● What is being asked
Set down the entries exactly. No line may differ from its source.
<<<<
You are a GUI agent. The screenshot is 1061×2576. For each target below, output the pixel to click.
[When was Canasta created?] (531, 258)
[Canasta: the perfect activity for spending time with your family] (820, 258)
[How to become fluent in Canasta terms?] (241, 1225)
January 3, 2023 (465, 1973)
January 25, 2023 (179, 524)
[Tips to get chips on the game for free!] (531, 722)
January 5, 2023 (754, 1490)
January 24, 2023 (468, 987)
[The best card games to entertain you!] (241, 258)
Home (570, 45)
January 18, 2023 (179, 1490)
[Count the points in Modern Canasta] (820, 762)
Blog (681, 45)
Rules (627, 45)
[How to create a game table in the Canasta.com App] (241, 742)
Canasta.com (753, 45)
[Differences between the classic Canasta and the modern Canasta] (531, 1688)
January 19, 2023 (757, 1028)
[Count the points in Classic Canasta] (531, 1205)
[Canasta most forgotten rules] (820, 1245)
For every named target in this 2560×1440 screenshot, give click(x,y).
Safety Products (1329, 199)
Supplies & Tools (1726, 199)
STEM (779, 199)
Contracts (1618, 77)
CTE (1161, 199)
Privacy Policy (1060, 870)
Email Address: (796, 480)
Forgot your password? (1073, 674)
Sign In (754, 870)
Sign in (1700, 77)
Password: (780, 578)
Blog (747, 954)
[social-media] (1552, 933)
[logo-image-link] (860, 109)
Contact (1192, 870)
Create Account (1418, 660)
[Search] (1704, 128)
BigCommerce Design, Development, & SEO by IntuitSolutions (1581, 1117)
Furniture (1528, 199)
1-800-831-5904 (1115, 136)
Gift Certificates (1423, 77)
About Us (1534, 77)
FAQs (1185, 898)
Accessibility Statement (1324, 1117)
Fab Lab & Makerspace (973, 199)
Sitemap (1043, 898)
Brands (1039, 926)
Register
>>>>
● Exercise solution
You are a GUI agent. The screenshot is 1061×2576. For each target below, output the pixel to click.
[When was Canasta created?] (531, 258)
[Canasta: the perfect activity for spending time with your family] (820, 258)
[How to become fluent in Canasta terms?] (241, 1225)
January 3, 2023 (465, 1973)
January 25, 2023 (179, 524)
[Tips to get chips on the game for free!] (531, 722)
January 5, 2023 (754, 1490)
January 24, 2023 (468, 987)
[The best card games to entertain you!] (241, 258)
Home (570, 45)
January 18, 2023 (179, 1490)
[Count the points in Modern Canasta] (820, 762)
Blog (681, 45)
Rules (627, 45)
[How to create a game table in the Canasta.com App] (241, 742)
Canasta.com (753, 45)
[Differences between the classic Canasta and the modern Canasta] (531, 1688)
January 19, 2023 (757, 1028)
[Count the points in Classic Canasta] (531, 1205)
[Canasta most forgotten rules] (820, 1245)
For every named target in this 2560×1440 screenshot, give click(x,y).
Safety Products (1329, 199)
Supplies & Tools (1726, 199)
STEM (779, 199)
Contracts (1618, 77)
CTE (1161, 199)
Privacy Policy (1060, 870)
Email Address: (796, 480)
Forgot your password? (1073, 674)
Sign In (754, 870)
Sign in (1700, 77)
Password: (780, 578)
Blog (747, 954)
[social-media] (1552, 933)
[logo-image-link] (860, 109)
Contact (1192, 870)
Create Account (1418, 660)
[Search] (1704, 128)
BigCommerce Design, Development, & SEO by IntuitSolutions (1581, 1117)
Furniture (1528, 199)
1-800-831-5904 (1115, 136)
Gift Certificates (1423, 77)
About Us (1534, 77)
FAQs (1185, 898)
Accessibility Statement (1324, 1117)
Fab Lab & Makerspace (973, 199)
Sitemap (1043, 898)
Brands (1039, 926)
Register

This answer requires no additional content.